I thought this might be related to problems created by an old C++ standard between typedefs of the same type at namespace scope, but this is is not the cause, because otherwise typedef foo<T, std::enable_if_t<true>> this_type would have worked.
What is preventing the shorter type aliases from being recognized?
It's been pointed out in a comment that the shorter aliases work in clang. However, MSVC's behavior is the same as gcc.
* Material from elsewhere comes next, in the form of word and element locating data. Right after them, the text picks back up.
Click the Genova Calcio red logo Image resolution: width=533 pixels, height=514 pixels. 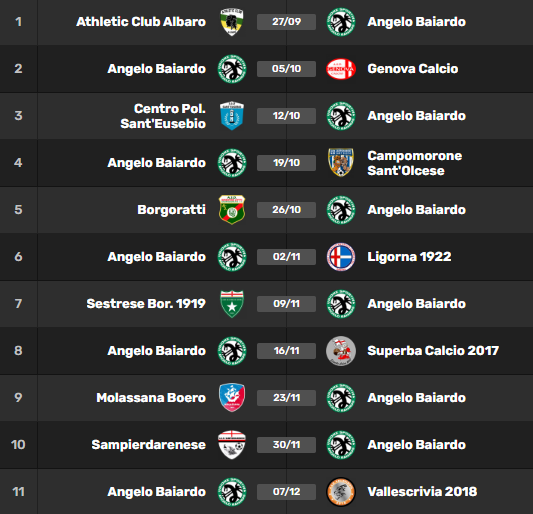(x=341, y=69)
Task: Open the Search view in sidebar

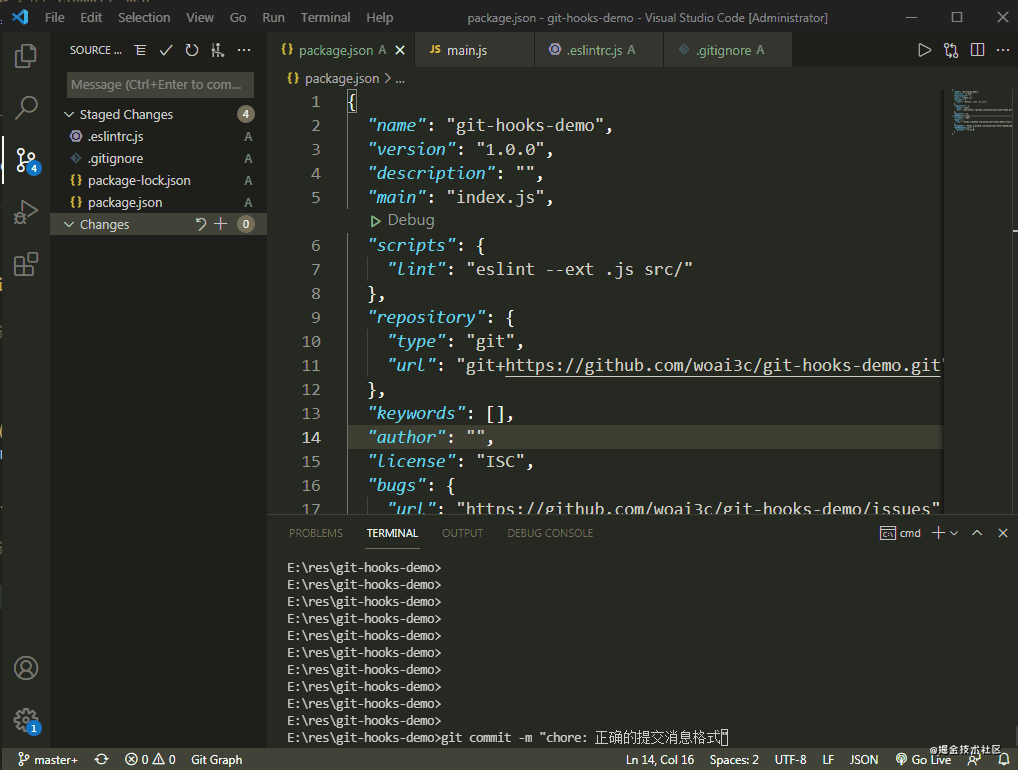Action: 25,107
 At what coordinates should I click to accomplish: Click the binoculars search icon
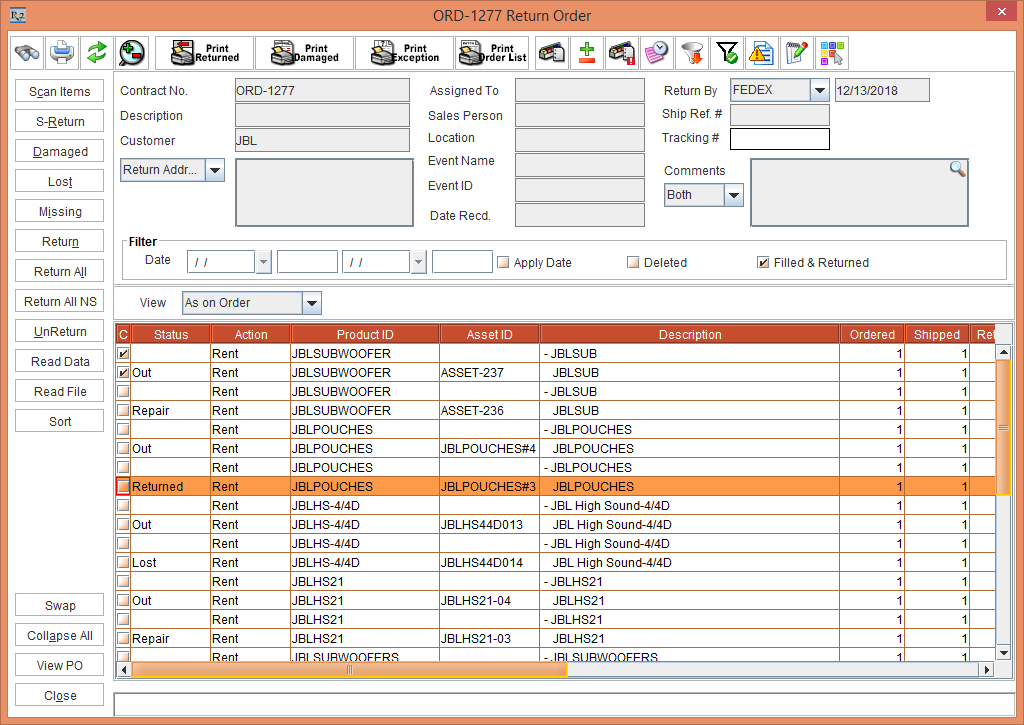27,52
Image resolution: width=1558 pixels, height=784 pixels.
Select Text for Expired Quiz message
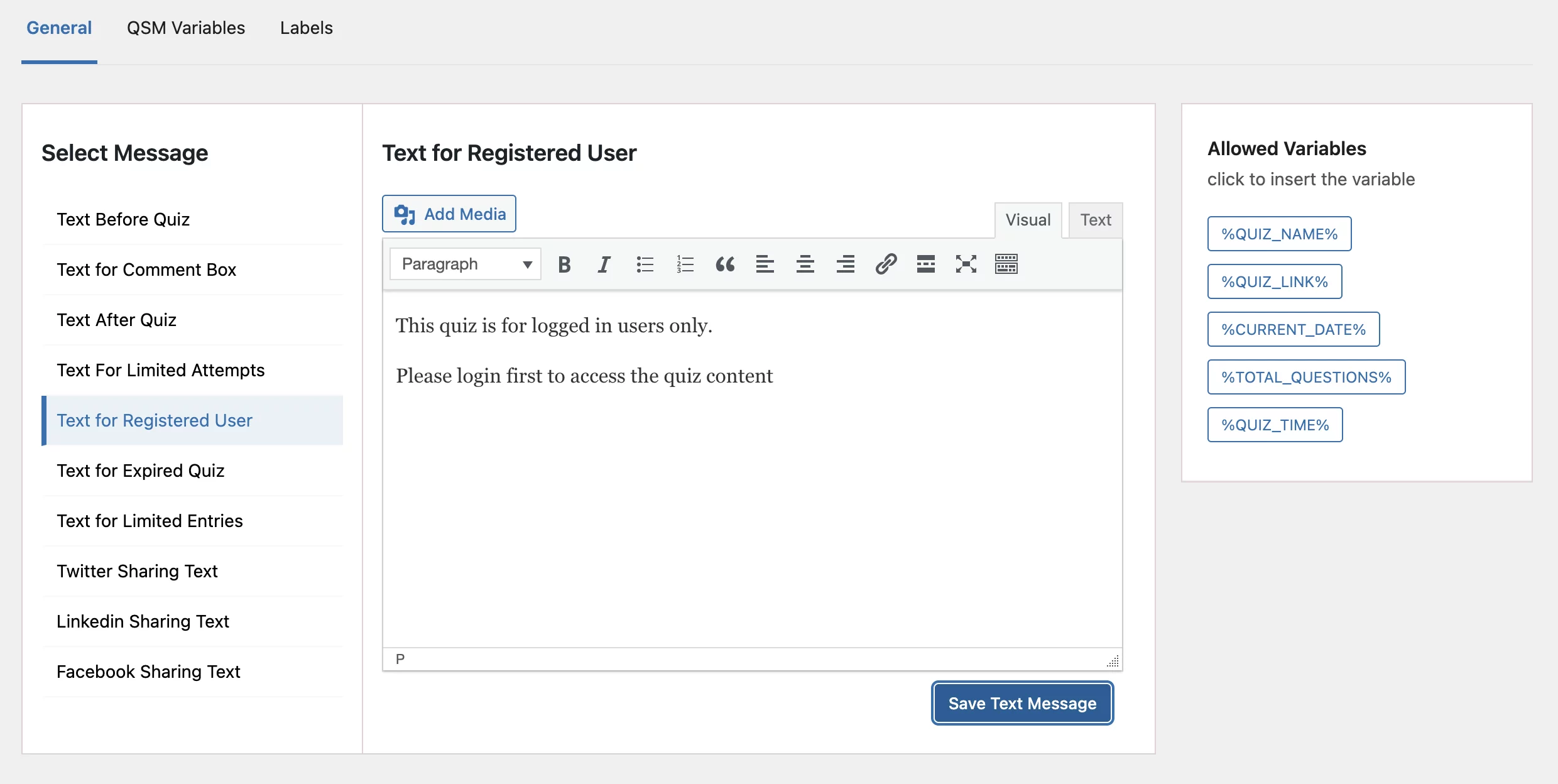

It's a compiler bug in GCC (and MSVC).
The compiler is not permitted to preemptively reject your template declaration just because it cannot figure out whether the member declaration foo (this_type const &) = default; is always going to be legal for each instantiation. If there is a possibility of an ill-formed instantiation, it must reject the program if such an ill-formed instantiation actually occurs (i.e. one for which this_type is not the same type as the enclosing class type, making this signature not eligible for defaulting). The compiler can also reject the program if it can tell that all instantiations would be ill-formed, but that isn't the case for your code. See [temp.res.general]/6.
The determination of whether a constructor of a class template is a copy constructor is not made until the class template is actually instantiated. At that point, the answer is always known because under [class.copy.ctor]/1, only a non-template constructor can be a copy constructor (though template constructors can still be selected by overload resolution to perform copies). So, when you define a class template foo, and that class template contains a non-template constructor C, the compiler cannot always immediately know whether C will be a copy constructor, since the signature of C might contain a dependent type. However, when the compiler instantiates some foo<T>, then the concrete type of the member C of foo<T> will be known (since T has been supplied) which means, at that point, the compiler can tell whether or not C is a copy constructor. Again, this is made possible by the fact that the copy constructor cannot have any of its own template parameters and still be considered a copy constructor; so its signature is known as soon as the enclosing concrete class type is known.